L'ancien chef rebelle pleuré à Dili
Publié le 2008/02/14
RFI
Article publié le 13/02/2008 Dernière mise à jour le 13/02/2008 à 12:52 TU
Des hommes transportent le cercueil qui contient le corps d'Alfredo Reinado.
(Photo : Solenn Honorine/RFI)
De notre envoyée spéciale à Dili, Solenn Honorine
Il est des frontières à Dili que l'on ne traverse pas, comme cette rue où trotte un cochon noir. A gauche, c'est le quartier de Perumnus, où la plupart des jeunes désœuvrés, qui sont assis en petits groupes sur les trottoirs, sont de chauds partisans d'Alfredo Reinado, le chef rebelle tué lors de l'attaque contre la maison du président José Ramos-Horta. D'ailleurs leur leader, Koku Diais, a du mal à croire à sa mort. « Ça ne fait aucun sens. Pourquoi viendrait-il à Dili pour faire cela ? S'il voulait tuer José Ramos-Horta, il l'aurait fait il y a longtemps, lorsqu'il en a eu l'opportunité », grogne-t-il.
En effet la double attaque de lundi, qualifiée de « coup d'état manqué » par le gouvernement, puisqu'elle visait les deux têtes de l'exécutif à 45 minutes d'écart, a apparemment surpris les partisans d'Alfredo. Cela faisait déjà plusieurs mois que le gouvernement avait officiellement suspendu les recherches et usait de la diplomatie pour le persuader de se rendre de manière pacifique ; le président avait même rencontré le rebelle plusieurs fois en tête à tête. « Tout ça c'est un coup monté, un complot afin d'effacer les preuves de l'innocence d'Alfredo », conclut Koku. Qu'importe si le corps de son héros a été retrouvé à la résidence du président, sur les lieux même de la fusillade ; Koku va même jusqu'à même douter de sa mort.
Il se rend alors dans la maison de la famille du rebelle tué, qui attend que l'hôpital lui remette le corps. Malgré l'état d'urgence déclaré dans le pays, qui interdit tout rassemblement et démonstration, plusieurs centaines de personnes, principalement des hommes jeunes, ont eu le même mouvement que Koku. Cette situation est sensible alors que le Timor craint de retomber dans les troubles qui avaient déchiré le pays en 2006, lorsqu'un groupe de soldats, dont Alfredo Reinado prit ensuite la tête, protestaient contre leur renvoi de l'armée.

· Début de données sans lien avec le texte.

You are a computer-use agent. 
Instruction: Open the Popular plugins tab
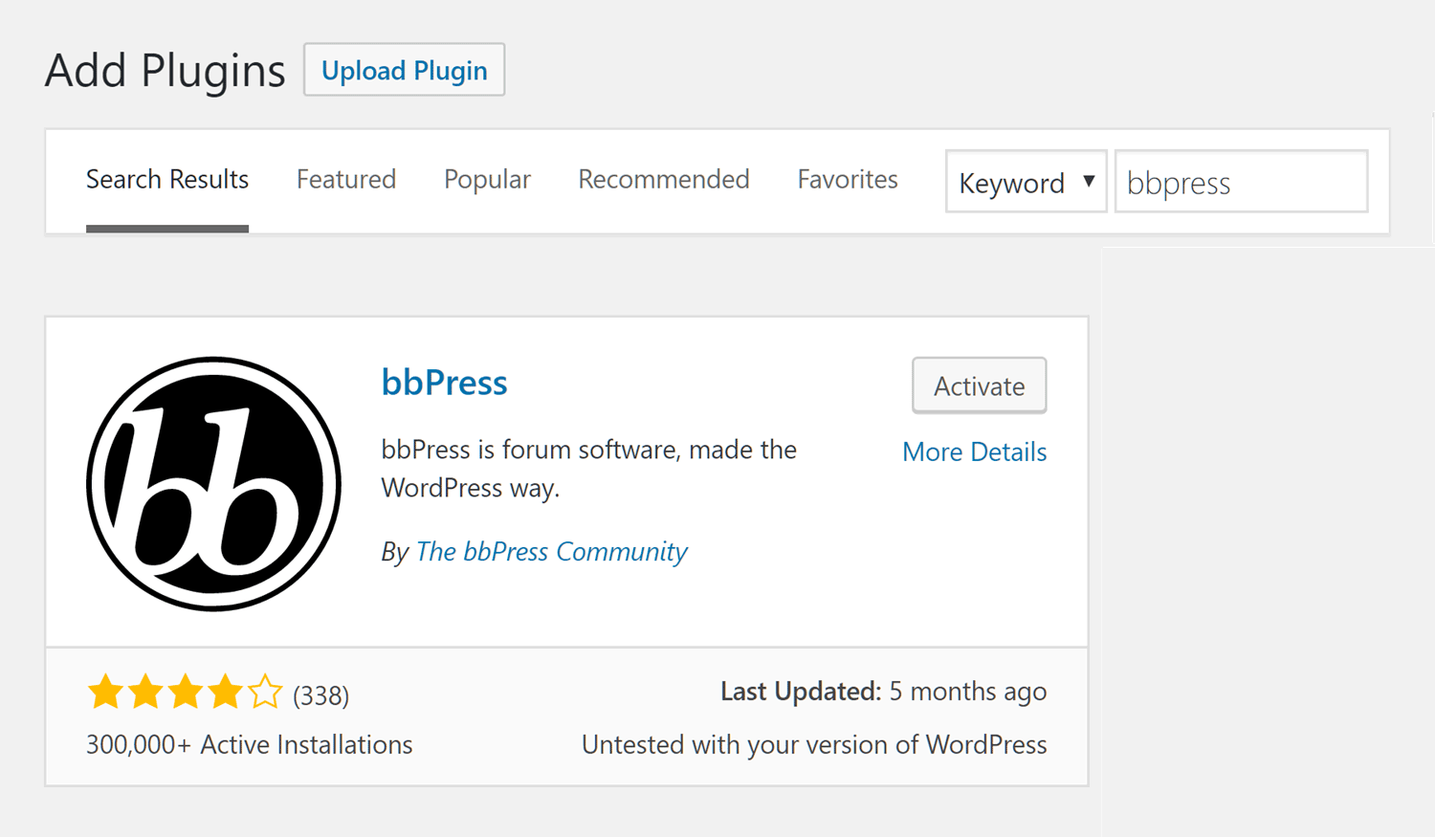point(487,180)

« Maintenant, qui nous écoutera ? »
Du coup, la présence des forces de l'ordre reste très visible, et juste avant l'arrivée du corps, le père d'Alfredo s'adresse à la foule en compagnie d'un responsable policier. « La police est ici pour assurer la sécurité, c'est tout », explique-t-il à la foule. Un peu plus tôt, il était apparu à la télévision en compagnie du Premier ministre pour appeler le pays à rester calme, allant jusqu'à embrasser ce dernier, qui avait été visé dans la seconde attaque. « On ne résoudra pas ce problème dans le sang. Alfredo est mort, donc je demande à ses partisans de se regrouper pour bâtir une meilleure nation », a-t-il plaidé. Cet appel semble avoir porté ses fruits, puisque le pays est resté calme toute la journée. Par précaution toutefois, le parlement timorais évaluait la possibilité de prolonger d'une semaine l'état d'urgence et le couvre-feu, en vigueur de 21h à 6h.

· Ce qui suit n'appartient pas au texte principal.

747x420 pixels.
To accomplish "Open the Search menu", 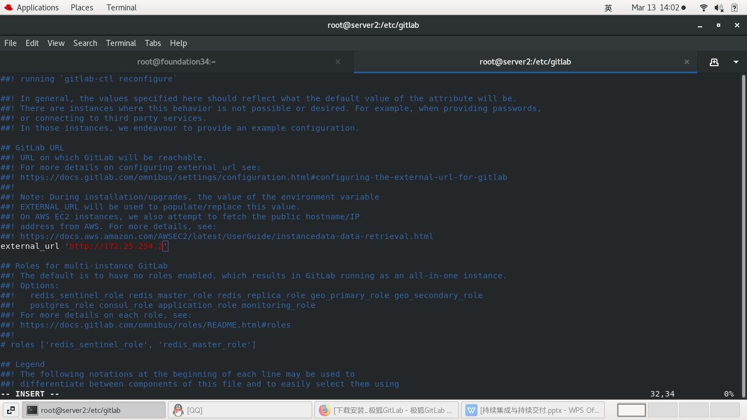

Lorsque la voiture mortuaire arrive, un grand cri s'échappe de la foule. Autour de la table nappée de noir où est posé le corps d'Alfredo et du second soldat tué lors de l'attaque, des femmes crient, pleurent et gémissent en embrassant son portrait. Les partisans insistent pour ouvrir le cercueil, afin de s'assurer que leur héros est bien mort. Les « Viva Alfredo ! » se succèdent dans la foule aux poings levés. Une femme s'évanouit. Les policiers surveillent la scène d'un œil nerveux.
La police nationale était en charge de la sécurité lors de la veillée funèbre d'Alfredo.

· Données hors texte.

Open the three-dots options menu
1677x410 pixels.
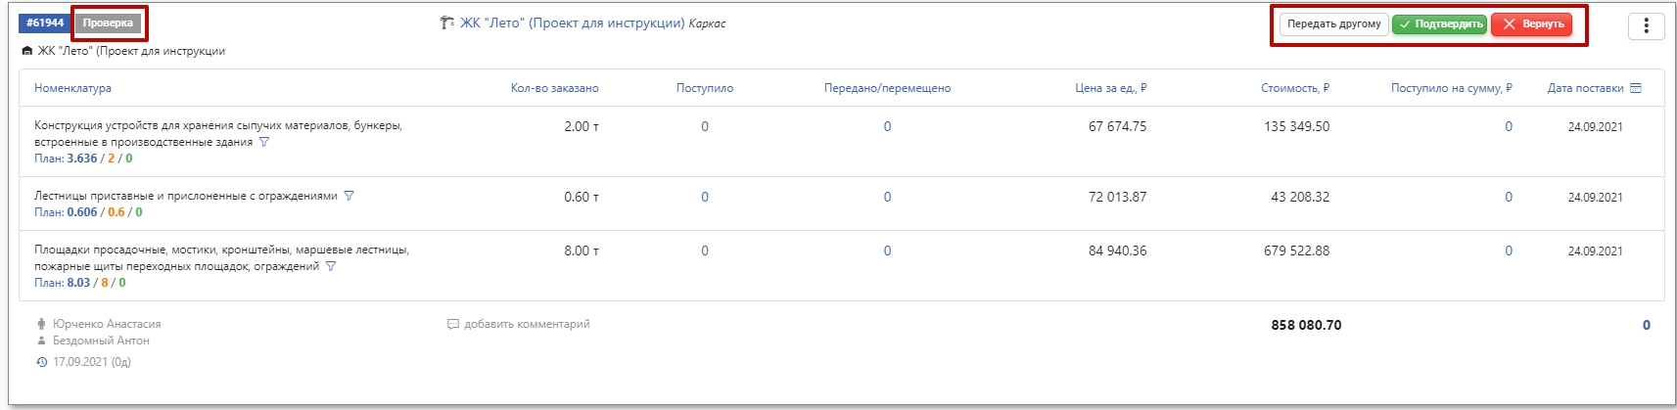[x=1646, y=25]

(Photo : Solenn Honorine/RFI)
« Reinado était le seul qui nous parlait de justice. C'était un héros », assène Arus, un jeune homme présent au rassemblement. Qu'importe si les revendications d'Alfredo Reinado restaient vagues ; le cri de « justice », bien qu'il ne soit appuyé sur aucune revendication vraiment concrète, a trouvé un écho auprès de la jeunesse. A l'université, quasi déserte, un petit groupe d'étudiants venus suivre leurs cours acquiesce. L'un d'entre eux, Jorge Ribeiro Freitas, avoue avoir voté pour le parti Fretilin lors des dernières élections, il y a moins d'un an. Or pendant la crise de 2006, Alfredo avait fait de la démission du Premier ministre Fretilin son mot d'ordre. Mais pour Jorge, cela n'a pas d'importance. « Les autres hommes politiques ne font jamais attention aux jeunes, personne ne nous écoute et ne nous parle, à part Alfredo. Maintenant qu'il a disparu, qui nous écoutera ? »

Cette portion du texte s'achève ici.